DE-CIX currently connects more than 3,400 networks via its global Internet exchanges.

In addition to adding capacity, DE-CIX is also upgrading the resilience, visibility and security of its networks, says King.

“If there’s a glitch or hiccup — or fiber gets hit by construction — we can easily reroute so that customers don’t experience that hiccup,” he tells Network World. “They don’t even see it. It increases the reliability of the infrastructure.”

A reliable, high-speed connection is a must for many of today’s top applications, such as video conferencing, as well as new technologies coming down the line, like self-driving cars.

DE-CIX currently has a four-nines uptime rate — 99.9999%. “We didn’t have any major outages in the past couple of years,” King says. “Of course, we do maintenance but we try to keep that to a minimum for our customers and they’re informed so they can plan ahead. We know how to run resilient infrastructure.”

With availability already at close to 100%, he doesn’t expect that number to increase. “But we want to assure our customers that we use the latest technology to push that boundary even further and have more redundancy built in if something happens,” he says.

“The services are getting more and more important for enterprises of all sorts,” he adds, “not only digital enterprises but also enterprises in the traditional economy are relying more and more on digital services.”

Better connectivity helps enterprises better serve customers, and also improves internal operations.

“The biggest savings for them is they get fewer support tickets to their IT help desk,” he says. “That’s a big money saver for them.”

DE-CIX is also upgrading security and usability of its systems, he says.

For example, earlier this year, the company added two-factor authentication for customer portals.

These portals offer customers a great deal of control over their connections, including configuration changes.

“It’s powerful, so we want to make sure that only the right persons can log in to change the infrastructure,” he says.

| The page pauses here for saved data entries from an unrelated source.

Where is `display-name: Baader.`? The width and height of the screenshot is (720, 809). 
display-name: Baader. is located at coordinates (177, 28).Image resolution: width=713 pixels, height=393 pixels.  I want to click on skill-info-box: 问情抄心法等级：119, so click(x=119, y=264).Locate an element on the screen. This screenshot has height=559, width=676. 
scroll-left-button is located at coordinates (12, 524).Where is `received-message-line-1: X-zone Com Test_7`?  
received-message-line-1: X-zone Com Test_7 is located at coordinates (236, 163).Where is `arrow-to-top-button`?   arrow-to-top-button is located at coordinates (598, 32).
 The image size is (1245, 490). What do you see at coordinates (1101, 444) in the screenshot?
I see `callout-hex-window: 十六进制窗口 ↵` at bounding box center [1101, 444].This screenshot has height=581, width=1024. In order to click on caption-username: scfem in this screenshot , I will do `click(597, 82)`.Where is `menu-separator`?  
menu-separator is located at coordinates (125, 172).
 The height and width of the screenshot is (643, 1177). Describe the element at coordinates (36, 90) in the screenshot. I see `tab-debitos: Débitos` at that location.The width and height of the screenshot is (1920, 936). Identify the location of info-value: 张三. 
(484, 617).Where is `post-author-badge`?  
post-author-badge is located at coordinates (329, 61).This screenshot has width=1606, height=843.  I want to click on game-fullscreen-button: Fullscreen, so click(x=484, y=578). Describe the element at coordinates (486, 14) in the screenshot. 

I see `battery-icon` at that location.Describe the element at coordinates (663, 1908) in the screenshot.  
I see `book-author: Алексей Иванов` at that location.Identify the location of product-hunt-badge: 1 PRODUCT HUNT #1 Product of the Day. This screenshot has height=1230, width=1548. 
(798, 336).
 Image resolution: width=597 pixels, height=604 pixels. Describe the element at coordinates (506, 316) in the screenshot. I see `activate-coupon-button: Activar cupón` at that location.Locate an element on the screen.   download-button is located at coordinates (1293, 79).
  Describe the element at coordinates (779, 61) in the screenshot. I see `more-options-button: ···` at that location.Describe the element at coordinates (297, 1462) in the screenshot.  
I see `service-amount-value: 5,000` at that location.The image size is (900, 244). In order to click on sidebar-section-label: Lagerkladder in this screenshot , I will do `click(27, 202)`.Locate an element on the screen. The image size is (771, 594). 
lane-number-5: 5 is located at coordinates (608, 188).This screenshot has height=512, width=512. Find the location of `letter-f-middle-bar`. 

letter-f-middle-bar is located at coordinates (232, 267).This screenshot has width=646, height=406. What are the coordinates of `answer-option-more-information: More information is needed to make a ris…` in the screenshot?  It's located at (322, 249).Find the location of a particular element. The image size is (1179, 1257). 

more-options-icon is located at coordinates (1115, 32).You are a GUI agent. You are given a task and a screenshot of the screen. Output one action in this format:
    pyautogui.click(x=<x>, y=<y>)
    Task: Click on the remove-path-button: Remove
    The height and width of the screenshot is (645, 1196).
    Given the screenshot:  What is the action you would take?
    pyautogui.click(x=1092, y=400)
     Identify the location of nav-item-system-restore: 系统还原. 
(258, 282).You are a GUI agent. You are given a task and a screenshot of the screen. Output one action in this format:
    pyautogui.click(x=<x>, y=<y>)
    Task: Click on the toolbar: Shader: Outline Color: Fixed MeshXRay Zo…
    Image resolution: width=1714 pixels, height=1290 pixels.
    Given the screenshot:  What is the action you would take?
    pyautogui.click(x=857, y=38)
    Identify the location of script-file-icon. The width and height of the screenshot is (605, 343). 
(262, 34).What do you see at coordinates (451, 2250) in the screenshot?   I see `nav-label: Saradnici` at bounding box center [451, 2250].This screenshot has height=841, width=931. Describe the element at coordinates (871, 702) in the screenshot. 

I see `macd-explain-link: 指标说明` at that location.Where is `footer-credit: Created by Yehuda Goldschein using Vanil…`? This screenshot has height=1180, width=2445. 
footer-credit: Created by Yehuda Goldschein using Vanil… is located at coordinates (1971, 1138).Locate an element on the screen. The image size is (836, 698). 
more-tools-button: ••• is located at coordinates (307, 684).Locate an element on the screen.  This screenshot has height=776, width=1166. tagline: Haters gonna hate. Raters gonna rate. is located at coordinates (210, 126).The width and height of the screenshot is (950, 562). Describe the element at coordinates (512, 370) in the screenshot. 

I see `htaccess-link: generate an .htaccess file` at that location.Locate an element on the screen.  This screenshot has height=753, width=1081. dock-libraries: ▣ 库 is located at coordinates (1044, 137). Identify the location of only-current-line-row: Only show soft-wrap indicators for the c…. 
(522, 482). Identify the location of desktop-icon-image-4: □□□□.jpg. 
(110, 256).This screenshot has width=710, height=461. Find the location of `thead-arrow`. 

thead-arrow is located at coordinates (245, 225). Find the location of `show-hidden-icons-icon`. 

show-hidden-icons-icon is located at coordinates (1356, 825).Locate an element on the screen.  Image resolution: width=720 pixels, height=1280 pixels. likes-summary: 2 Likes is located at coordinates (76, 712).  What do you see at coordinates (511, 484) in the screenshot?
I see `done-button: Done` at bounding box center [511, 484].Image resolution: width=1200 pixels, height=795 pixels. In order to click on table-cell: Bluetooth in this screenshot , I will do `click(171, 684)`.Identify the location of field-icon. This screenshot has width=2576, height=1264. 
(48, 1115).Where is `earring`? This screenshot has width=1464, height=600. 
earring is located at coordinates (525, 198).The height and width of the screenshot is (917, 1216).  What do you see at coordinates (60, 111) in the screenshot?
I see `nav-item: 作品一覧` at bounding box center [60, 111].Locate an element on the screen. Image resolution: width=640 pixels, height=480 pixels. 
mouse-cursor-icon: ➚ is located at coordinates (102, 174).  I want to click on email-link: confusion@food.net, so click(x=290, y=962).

Customers can also use the portals to see how the network is behaving, whether they’re experiencing issues, where traffic is coming from and where it’s going.

“We provide very detailed insights,” King says.

And larger customers who are moving into network automation can access these systems via APIs.

“All the services that we provide customers come with APIs,” King says. “We have customers using that to the extent that there isn’t a human — just a computer interacting with the API calls to interact with the network infrastructure.”

For example, if a company backs up all their data once a month, they can add infrastructure for a short period of time and then remove it when they’re not using it anymore, he says.

DE-CIX customers include not only individual enterprises, but also data center providers and all the major hyperscalers — AWS, Azure, GCP, as well as IBM Cloud and Oracle Cloud — as well as many niche cloud providers. The company has more than 3,000 customers globally, he says.

DE-CIX is a neutral exchange, meaning that it’s not owned by any particular data center provider or carrier, meaning that it can connect different data centers from different operators.

According to an October report by Dstream Group, conducted on behalf of DE-CIX, neutral exchanges now represent 80% of US exchanges, a sign that enterprises increasingly value flexibility in their network architectures.